STATED EXERCISE:
Swap "green" for "teal" in the data running from the line that contains "Click Start New Model button" through the end of the data, and give only those lines back with everything else unchanged. Leave the pictures out of your answer.

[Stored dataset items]
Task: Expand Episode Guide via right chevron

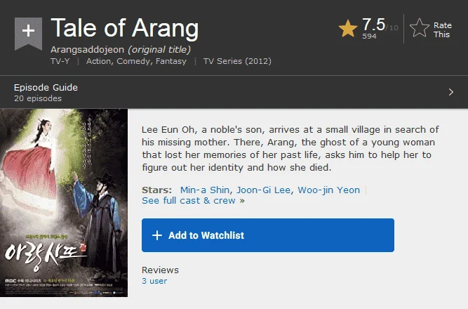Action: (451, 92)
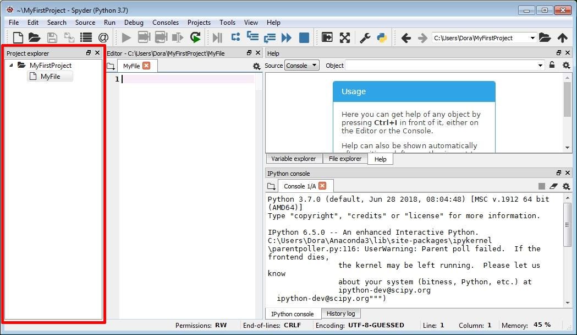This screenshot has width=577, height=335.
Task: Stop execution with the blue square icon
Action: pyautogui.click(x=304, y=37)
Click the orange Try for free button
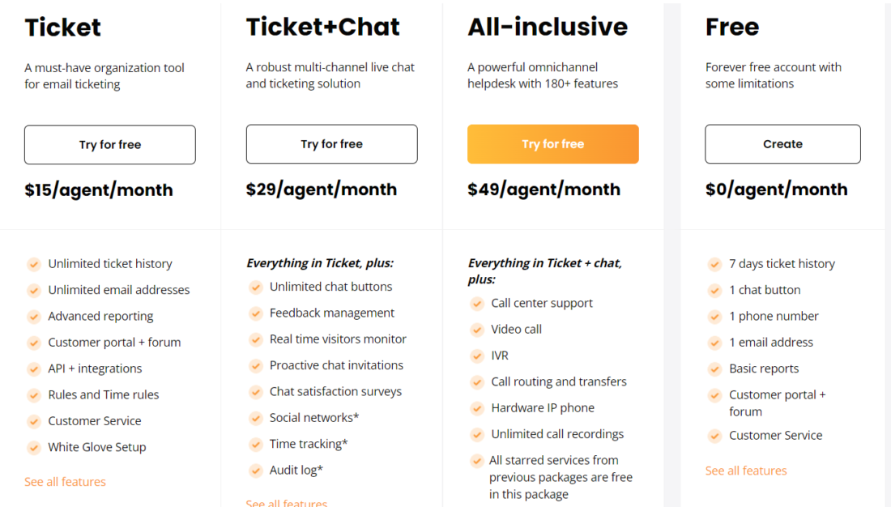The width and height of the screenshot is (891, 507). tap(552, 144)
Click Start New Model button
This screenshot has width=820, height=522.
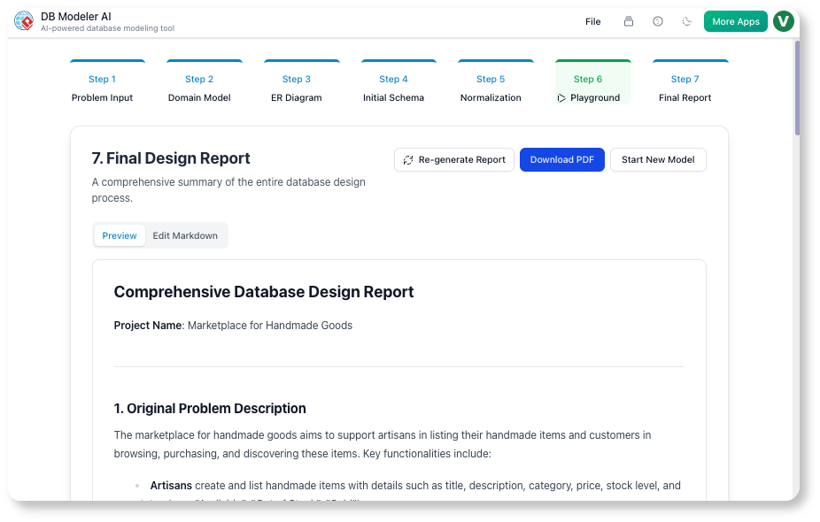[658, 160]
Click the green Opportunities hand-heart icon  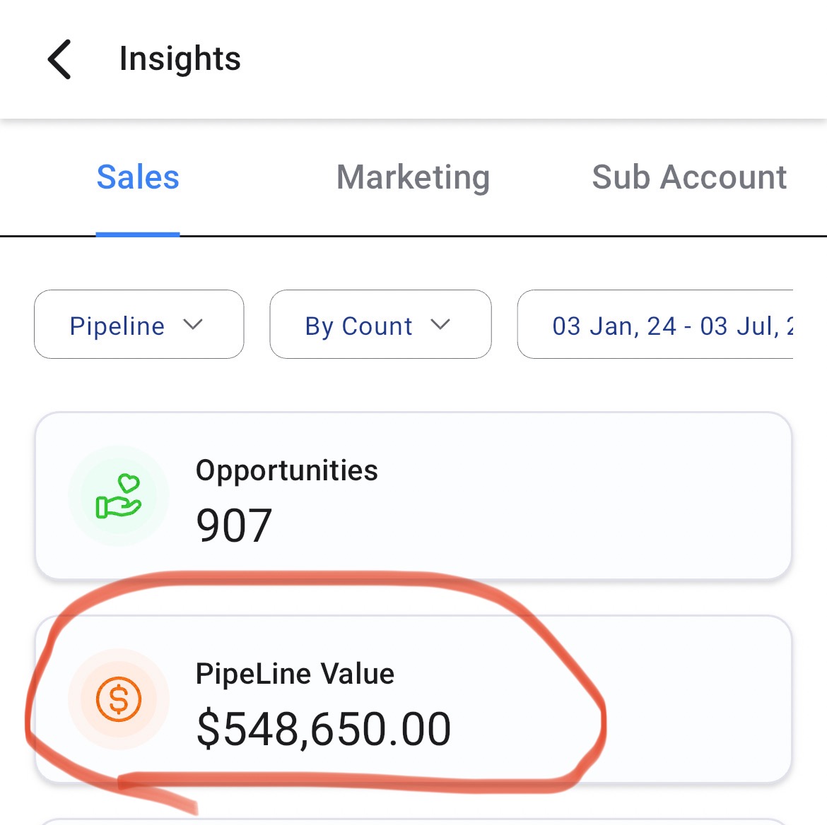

WRITTEN RESPONSE:
Click Start New Model button
This screenshot has width=820, height=522.
[658, 160]
Click the teal Opportunities hand-heart icon  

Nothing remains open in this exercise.